## PROBLÈMES À RÉSOUDRE
A. D'après la critique, dans les rues de quelle ville Jodie vaque-t-elle en attendant le lendemain ?
B. Recopiez fidèlement le passage de la critique qui va de « Excellent premier roman » jusqu'à « et esprits libres. » inclus.

┌─ TEXTE DE RÉFÉRENCE

Excellent premier roman de cette rentrée, Écouter les sirènes de Fabrice Melquiot nous plonge dans l’Amérique de Leonard Cohen, parmi hippies et esprits libres. 

Jodie est un personnage comme l’imaginaire américain a pu en générer depuis toujours : actrice sans succès, vaquant dans les rues de Portland en attente du lendemain, elle est l’enfant des seventies, d’un père adoptif libre et élégiaque, d’une Suzanne superbe et fuyante, et d’un troisième homme dont on devinera peu à peu l’identité. Elle est Sue perdue dans l’Ouest américainvoguant au gré de ses rêveries et de ses rencontres. Nous n’avions pas l’habitude de lire de telles figures sous la plume d’écrivains français. Mais aujourd’hui, dans une génération qui vit désormais par et pour le monde, nourrie à une culture qui tolère peu de frontières, pas même celle de la langue, un auteur français comme Fabrice Melquiot, peut se révéler absolument juste sur des figures anglo-saxonnes. Et ce n’est pas la plus mauvaise des nouvelles que les auteurs français ne soient plus cantonnés au marais poitevin ou à la rue Princesse : même les plus nobles empires s’épuisent.

└─
┌─ BLOC DE DONNÉES

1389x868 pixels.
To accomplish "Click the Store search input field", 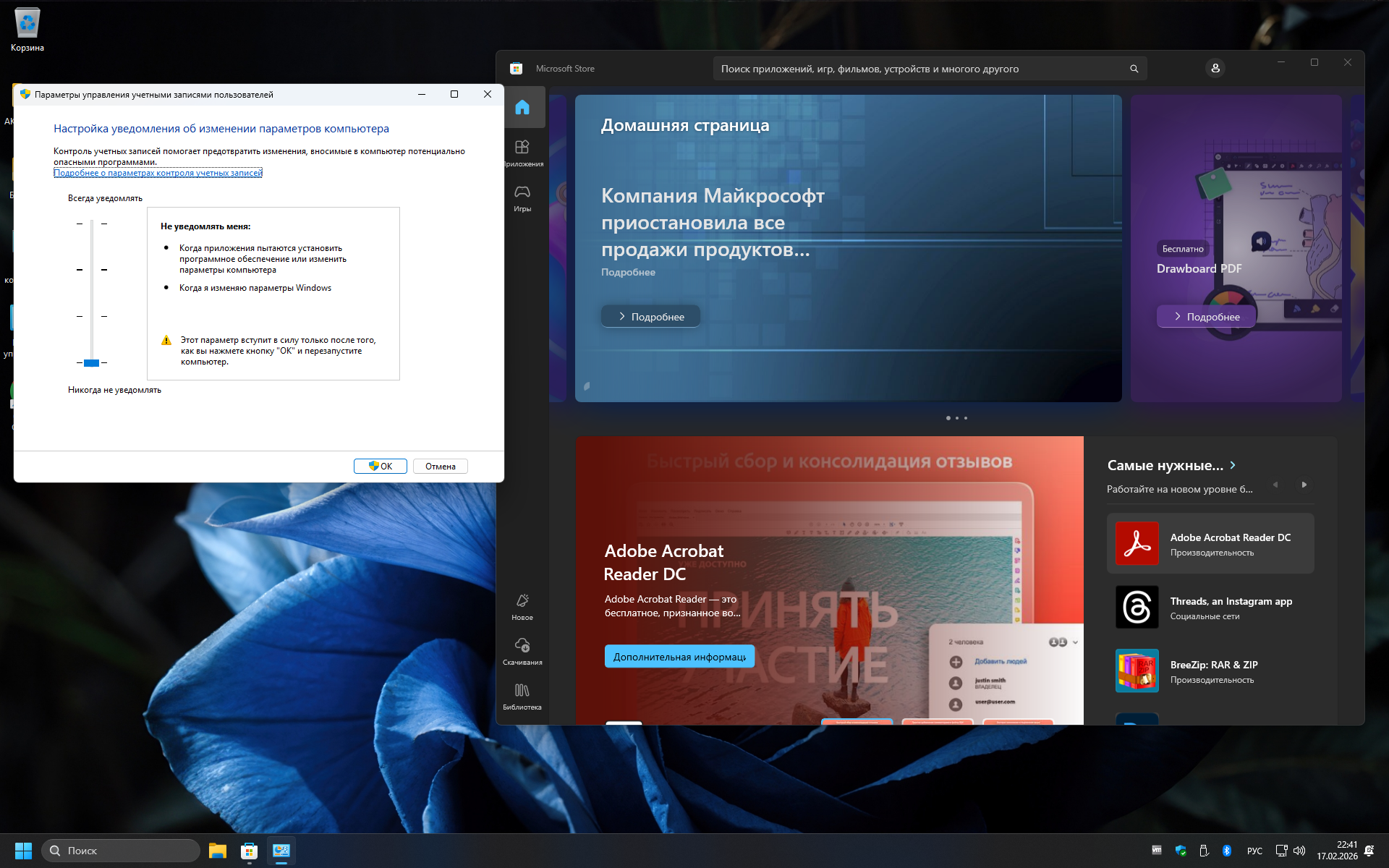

└─

## RÉPONSES AUX CONSIGNES
A. Portland

B.
Excellent premier roman de cette rentrée, Écouter les sirènes de Fabrice Melquiot nous plonge dans l’Amérique de Leonard Cohen, parmi hippies et esprits libres.